Addressing a seminar here on Saturday, he said that the number of drug addicts in the country had touched the alarming figure of six million during the last two decades.
He said government would continue the programme for another three years but that too would cost Rs 2.2 billion. The amount had been allocated in 2004-05 budget, he added.
The seminar "Drugs: Treatment Works" was organised by United Nations Information Center, Islamabad in connection with the international day against drug abuse and illicit trafficking.
"But now," the minister expressed hope, "we will meet targets with the financial as well as the technical assistance of foreign and local funding agencies."
For the treatment of drug addicts, the minister said, government would establish 16 rehabilitation centers across the country with the collaboration of non-government organisations (NGOs).

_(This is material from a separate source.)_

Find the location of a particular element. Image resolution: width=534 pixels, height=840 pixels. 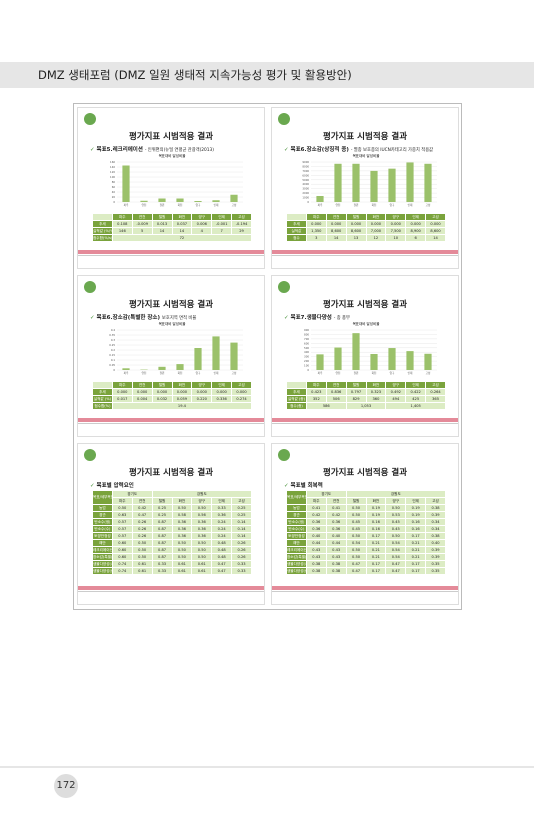

column-header: 고성 is located at coordinates (242, 501).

Besides, Faisal informed the audience, two model rehabilitation centers would also be set up at Islamabad and Quetta at an estimated cost of Rs 22 million.
Faisal informed the audience that the total number of addicts in the country was touching alarming figure of 6 million out of whom 0.5 million were regular heroin users.
As many as 60,000 addicts used injections for taking drugs which subsequently resulted in severe diseases like AIDS, Hepatitis B and C, he added.
The minister said easy availability of drugs in the country was one of the basic reasons for the mounting number of addicts over the last two decades.
To control the situation, Faisal said, government would take every possible step to control illicit trafficking of drugs and to rehabilitate the addicts.